Photo Source: Copyrighted © 2020
Peoples of the Buddhist World, Asia Harvest All rights reserved. Used with permission
Map Source: Joshua Project / Global Mapping International
|Primary Religion:||Ethnic Religions|
|Christian Adherents:||0.50 %|
|Online Audio NT:||No|
|Affinity Bloc:||Southeast Asian Peoples|
The Mon live in scattered settlements just north and south of Bangkok, and in the provinces of Khorat, Kanchanaburi, Lopburi, Pathum, Thani, Surat Thani, and Rat Buri. They speak a Mon-Khmer language called Mon. Most of the Mon have integrated with the surrounding Thai and can no longer read their original script.
The Mon migrated from the northern territories into what is now known as Thailand and Myanmar (Burma), and established the first great civilization in that region. They pioneered wet rice farming, introduced the nationals to Buddhism, and gave them their alphabet. Between the fifth and eighth centuries, their kingdom was at its peak. However, in the centuries that followed, they were at constant war with the Burmese.
The Mon were finally defeated by the Burmese in 1757, and the time of their political independence ended. Today, most of the Mon are the descendants of the fugitives who fled from the Burmese.
The group is sometimes known by the name "Talaing" but its use is offensive to the Mon.
The Mon live in village settlements from the last three or four hundred years. Their houses are similar to Thai homes, except that they are always situated east and west. They are rectangular, wood-framed houses raised above ground on poles. The walls and floors are made of woven bamboo mats, and the roofs are made of thatch.
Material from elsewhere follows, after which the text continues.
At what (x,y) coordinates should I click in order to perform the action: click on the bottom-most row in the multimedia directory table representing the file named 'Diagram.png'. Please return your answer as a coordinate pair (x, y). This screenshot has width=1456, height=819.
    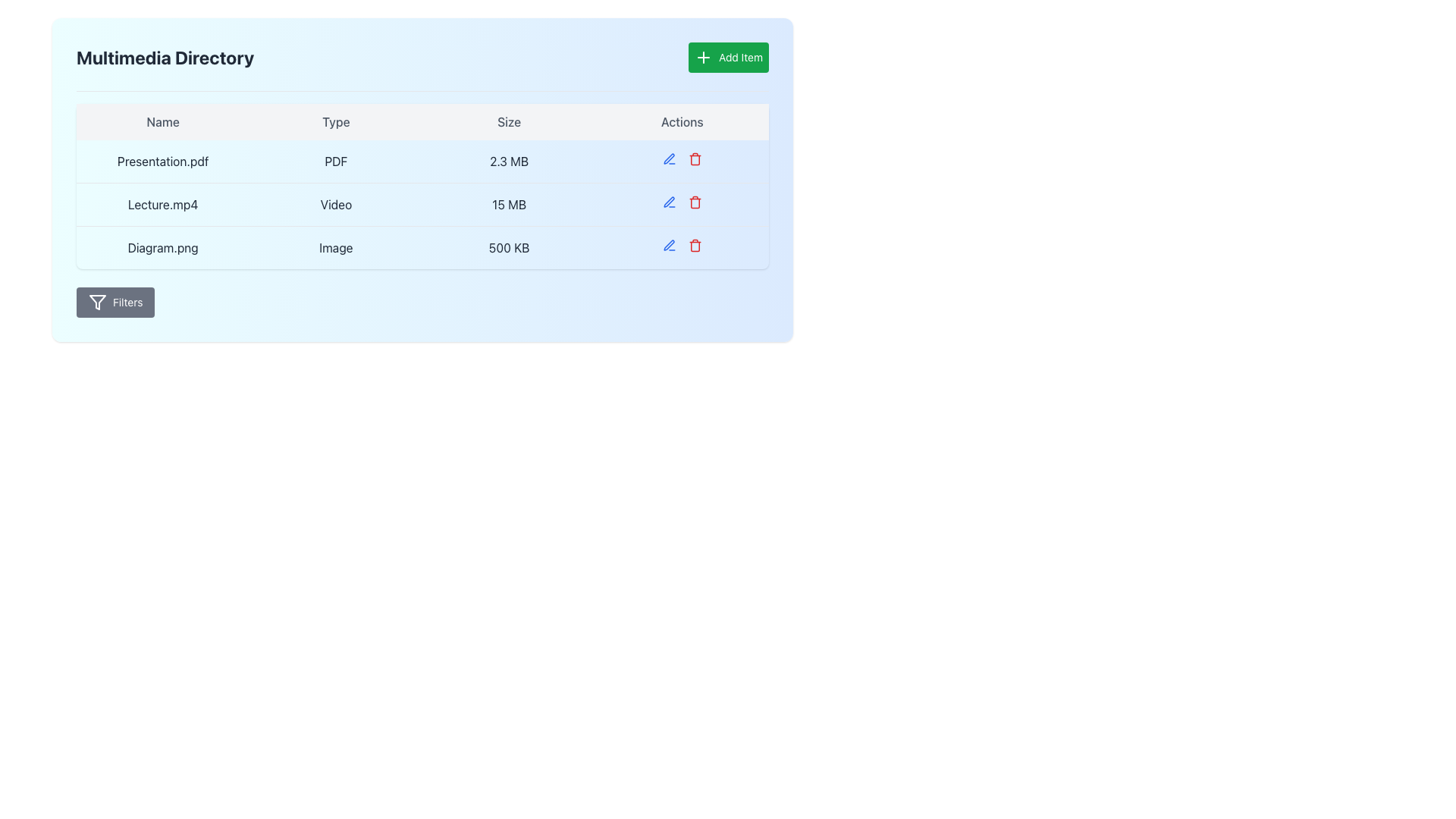
    Looking at the image, I should click on (422, 246).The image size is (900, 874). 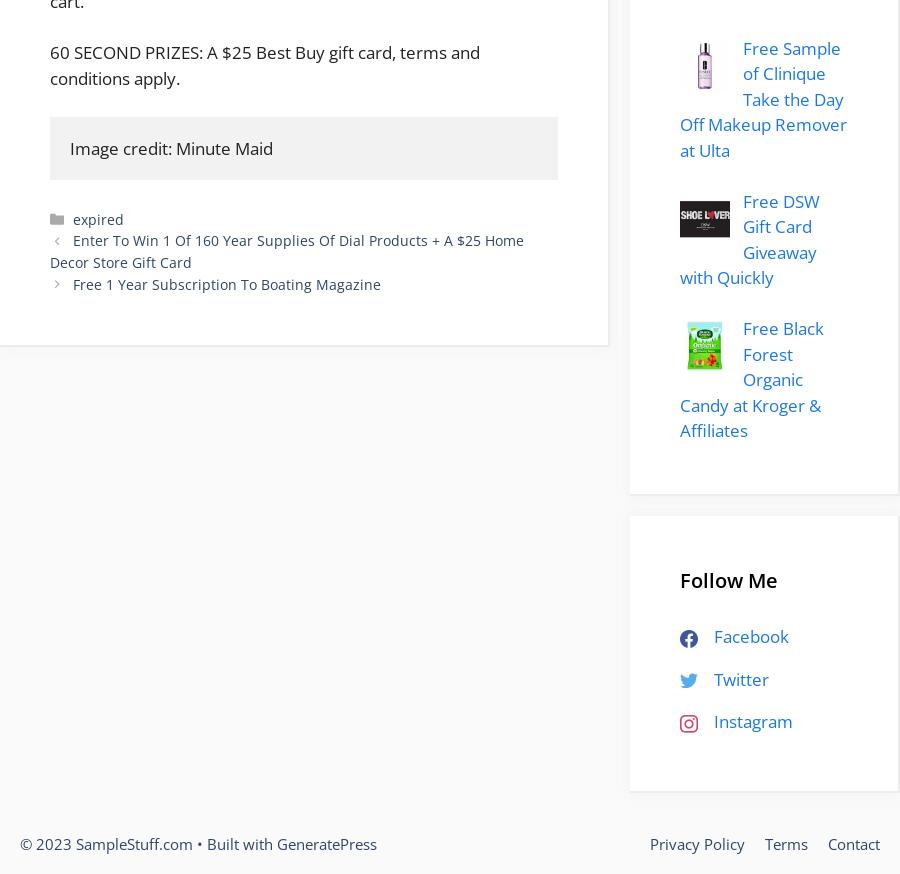 What do you see at coordinates (748, 239) in the screenshot?
I see `'Free DSW Gift Card Giveaway with Quickly'` at bounding box center [748, 239].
The wealthier Mon may live in homes with plank walls and floors. There is a verandah in front and a kitchen at the back of the house. A monastery is located in each village.
Most of the Mon are peasant farmers, although a few are merchants and craftsmen. The farmers generally raise fruits or vegetables. Irrigated rice is their principal crop, and it is grown for both consumption and trade. The wet rice farmers cultivate their fields with plows drawn by buffalo or oxen. Vegetables, sugar cane, and pineapples are grown in home gardens. Supplementary crafts for the men include carpentry and brick making; while the women engage in pottery, weaving, and basket-making. Some of the men have full-time jobs as blacksmiths.
Mon families are not particularly patrilineal (male-dominated), except when dealing with the "house spirit." This deity is located in the home of the eldest living male of a lineage. The spirit's clothing and gear hang in a basket on the southeastern post of the house.
The Mon do not have formal weddings. Instead, when a boy and girl decide to marry, the boy's parents ask for the blessing of the girl's parents. The groom is allowed to move in with the bride and her family for up to three years. The couple then establishes their own separate household.
Physically, the Mon are taller and stronger than the Thai. Today, most dress like the Thai.
Religion is very important to the Mon. A majority are ethnic religionists, practicing a mixture of spirit worship and Buddhism. The others are Theravada Buddhists. Those who are traditional animists believe that good and evil spirits inhabit non-living objects. Their beliefs have been partly influenced by Hinduism, where spirits known as tewatao are associated with trees and fields. Other spirits, such as ancestral spirits, spirits that cause illness, and spirits that have magical influence, are called kalok.
Buddhist monks act as mediators between villagers and the spirits. Other practitioners include shamans (priests or priestesses), doctors, astrologers, and witches. Witches often cause illnesses or spirit possession. The Buddhists believe that a sick person has an insufficient accumulation of merit, so offerings are made to the Buddha images on his behalf. To alleviate the illness, shamans (mostly women) put on "spirit dances," at which time they usually become possessed by evil spirits. The doctor then seeks to exorcise the spirits by reciting chants.
Few of the Mon have accepted Jesus Christ as their Savior. Additional Christian laborers and evangelistic materials are needed to reach these people with the Light of the Gospel.
* Ask the Lord of the harvest to send forth laborers into Thailand to minister to the Mon.
* Ask the Holy Spirit to grant wisdom and favor to missions agencies focusing on the Mon.
* Pray that God will give the Mon believers boldness to share Christ with their own people.
* Ask God to raise up prayer teams who will begin breaking up the spiritual soil through worship and intercession.
* Ask the Lord to bring forth vigorous Mon Christian fellowships for the glory of His name!